_TASK STATEMENT_.
Pull out every line of the records below that contains the word "thumbnail", and note that case counts.

_RECORDS FOR PROCESSING_.
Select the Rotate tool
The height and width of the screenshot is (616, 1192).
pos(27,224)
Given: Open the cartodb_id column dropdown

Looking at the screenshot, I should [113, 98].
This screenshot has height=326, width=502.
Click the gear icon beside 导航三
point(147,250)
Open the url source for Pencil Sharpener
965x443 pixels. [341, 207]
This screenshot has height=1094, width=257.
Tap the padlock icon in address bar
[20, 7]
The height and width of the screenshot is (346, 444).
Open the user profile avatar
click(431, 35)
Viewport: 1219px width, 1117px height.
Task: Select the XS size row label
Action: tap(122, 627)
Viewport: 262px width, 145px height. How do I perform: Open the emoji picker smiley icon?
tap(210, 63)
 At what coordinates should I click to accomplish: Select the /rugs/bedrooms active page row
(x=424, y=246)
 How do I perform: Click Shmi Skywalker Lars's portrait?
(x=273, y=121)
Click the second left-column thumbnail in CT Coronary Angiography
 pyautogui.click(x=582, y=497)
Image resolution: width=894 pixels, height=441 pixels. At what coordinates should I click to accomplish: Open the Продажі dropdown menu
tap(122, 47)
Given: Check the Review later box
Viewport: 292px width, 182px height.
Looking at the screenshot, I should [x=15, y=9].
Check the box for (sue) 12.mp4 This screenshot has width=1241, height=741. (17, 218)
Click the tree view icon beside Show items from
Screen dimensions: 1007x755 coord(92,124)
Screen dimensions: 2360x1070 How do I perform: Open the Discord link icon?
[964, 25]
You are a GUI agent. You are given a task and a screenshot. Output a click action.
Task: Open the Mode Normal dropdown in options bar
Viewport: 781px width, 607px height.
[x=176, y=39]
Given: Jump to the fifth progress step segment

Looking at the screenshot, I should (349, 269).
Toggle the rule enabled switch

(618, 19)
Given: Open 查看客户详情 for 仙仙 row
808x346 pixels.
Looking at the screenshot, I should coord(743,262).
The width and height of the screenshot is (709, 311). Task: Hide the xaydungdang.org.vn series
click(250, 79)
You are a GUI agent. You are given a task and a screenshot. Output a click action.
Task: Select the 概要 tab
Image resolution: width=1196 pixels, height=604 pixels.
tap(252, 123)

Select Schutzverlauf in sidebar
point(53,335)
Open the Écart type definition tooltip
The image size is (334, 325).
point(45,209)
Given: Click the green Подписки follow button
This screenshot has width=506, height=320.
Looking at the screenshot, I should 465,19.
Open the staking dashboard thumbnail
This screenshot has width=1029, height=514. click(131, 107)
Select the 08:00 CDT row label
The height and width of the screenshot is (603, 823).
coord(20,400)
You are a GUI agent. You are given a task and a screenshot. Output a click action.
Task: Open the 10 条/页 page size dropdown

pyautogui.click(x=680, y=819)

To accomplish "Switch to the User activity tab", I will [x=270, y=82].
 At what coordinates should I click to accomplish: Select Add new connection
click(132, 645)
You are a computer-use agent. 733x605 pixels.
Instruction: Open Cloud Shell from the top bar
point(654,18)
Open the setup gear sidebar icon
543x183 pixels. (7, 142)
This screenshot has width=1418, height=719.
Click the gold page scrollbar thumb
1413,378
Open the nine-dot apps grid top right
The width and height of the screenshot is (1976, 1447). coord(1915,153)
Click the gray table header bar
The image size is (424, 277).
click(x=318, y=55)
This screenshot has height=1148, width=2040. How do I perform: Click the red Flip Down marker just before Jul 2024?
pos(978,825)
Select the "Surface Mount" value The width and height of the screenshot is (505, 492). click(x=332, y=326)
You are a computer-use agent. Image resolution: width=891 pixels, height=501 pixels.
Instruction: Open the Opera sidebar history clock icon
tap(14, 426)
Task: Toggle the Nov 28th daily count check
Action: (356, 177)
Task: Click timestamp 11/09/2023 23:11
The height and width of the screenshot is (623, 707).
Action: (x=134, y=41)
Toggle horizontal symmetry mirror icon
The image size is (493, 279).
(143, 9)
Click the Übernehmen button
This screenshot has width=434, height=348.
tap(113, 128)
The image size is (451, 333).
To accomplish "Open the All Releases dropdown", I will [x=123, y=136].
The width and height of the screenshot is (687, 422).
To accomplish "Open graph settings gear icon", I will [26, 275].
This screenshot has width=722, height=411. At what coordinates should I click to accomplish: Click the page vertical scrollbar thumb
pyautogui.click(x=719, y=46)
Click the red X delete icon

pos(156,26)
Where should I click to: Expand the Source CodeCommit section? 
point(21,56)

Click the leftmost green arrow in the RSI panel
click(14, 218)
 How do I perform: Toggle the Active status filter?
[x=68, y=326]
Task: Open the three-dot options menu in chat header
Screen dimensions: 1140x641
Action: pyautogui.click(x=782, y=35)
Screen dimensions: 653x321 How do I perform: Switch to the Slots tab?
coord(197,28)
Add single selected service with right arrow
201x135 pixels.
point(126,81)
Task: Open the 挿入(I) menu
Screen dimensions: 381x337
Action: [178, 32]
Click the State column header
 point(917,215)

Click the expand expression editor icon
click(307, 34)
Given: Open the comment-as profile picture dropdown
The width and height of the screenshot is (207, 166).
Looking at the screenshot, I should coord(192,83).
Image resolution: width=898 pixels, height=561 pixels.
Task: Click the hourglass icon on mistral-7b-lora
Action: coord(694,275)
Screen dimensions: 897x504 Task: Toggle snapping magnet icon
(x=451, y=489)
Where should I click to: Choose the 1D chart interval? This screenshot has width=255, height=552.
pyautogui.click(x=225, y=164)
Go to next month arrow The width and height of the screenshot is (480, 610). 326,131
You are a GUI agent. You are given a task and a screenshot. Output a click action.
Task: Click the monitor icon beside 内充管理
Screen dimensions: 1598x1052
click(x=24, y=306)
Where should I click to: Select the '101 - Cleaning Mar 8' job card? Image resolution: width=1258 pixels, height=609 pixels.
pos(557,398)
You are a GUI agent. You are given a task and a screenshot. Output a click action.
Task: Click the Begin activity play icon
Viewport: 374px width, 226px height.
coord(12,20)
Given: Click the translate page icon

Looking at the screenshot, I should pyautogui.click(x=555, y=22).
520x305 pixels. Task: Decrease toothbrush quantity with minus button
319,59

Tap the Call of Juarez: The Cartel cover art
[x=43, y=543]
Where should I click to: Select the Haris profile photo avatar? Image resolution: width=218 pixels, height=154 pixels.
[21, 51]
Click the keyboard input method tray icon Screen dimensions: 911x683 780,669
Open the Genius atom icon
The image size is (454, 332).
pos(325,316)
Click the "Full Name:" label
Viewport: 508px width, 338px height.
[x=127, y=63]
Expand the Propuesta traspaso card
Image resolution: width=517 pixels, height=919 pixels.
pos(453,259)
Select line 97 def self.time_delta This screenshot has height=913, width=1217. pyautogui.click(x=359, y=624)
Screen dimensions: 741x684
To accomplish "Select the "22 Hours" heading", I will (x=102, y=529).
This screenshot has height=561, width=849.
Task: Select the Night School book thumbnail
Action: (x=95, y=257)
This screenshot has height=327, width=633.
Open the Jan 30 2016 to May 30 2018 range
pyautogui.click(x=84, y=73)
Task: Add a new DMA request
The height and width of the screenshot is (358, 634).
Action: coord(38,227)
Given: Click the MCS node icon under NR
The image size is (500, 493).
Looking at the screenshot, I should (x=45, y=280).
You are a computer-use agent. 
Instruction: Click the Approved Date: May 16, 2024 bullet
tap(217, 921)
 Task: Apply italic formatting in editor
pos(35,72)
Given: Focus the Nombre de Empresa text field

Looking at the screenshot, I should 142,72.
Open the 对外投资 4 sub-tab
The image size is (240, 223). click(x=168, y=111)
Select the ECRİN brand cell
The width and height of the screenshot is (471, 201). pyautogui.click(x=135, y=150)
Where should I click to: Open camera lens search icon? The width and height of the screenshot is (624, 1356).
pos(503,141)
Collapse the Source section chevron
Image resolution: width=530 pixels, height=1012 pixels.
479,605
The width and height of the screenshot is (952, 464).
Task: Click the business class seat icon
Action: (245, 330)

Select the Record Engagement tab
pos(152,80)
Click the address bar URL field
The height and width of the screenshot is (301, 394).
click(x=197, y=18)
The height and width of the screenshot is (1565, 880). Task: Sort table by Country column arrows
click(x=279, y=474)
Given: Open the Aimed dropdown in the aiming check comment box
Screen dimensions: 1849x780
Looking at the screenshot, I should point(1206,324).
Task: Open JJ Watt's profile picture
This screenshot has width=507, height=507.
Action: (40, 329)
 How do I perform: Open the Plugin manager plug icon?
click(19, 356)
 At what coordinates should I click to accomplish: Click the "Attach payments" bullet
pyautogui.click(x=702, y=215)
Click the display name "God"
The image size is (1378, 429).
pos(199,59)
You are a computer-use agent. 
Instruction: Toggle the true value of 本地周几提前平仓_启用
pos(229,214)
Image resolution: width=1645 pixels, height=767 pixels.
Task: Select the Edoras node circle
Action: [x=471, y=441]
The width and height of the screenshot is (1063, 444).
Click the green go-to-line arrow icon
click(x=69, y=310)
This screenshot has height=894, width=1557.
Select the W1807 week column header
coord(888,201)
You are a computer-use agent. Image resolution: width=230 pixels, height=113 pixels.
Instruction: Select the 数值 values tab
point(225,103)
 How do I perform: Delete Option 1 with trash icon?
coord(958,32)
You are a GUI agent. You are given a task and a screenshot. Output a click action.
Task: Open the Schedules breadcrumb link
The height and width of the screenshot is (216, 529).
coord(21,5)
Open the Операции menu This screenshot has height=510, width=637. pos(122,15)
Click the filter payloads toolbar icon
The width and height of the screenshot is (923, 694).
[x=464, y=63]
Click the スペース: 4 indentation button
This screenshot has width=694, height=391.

_RESULT OF THIS TASK_.
Click the second left-column thumbnail in CT Coronary Angiography
Open the staking dashboard thumbnail
Task: Select the Night School book thumbnail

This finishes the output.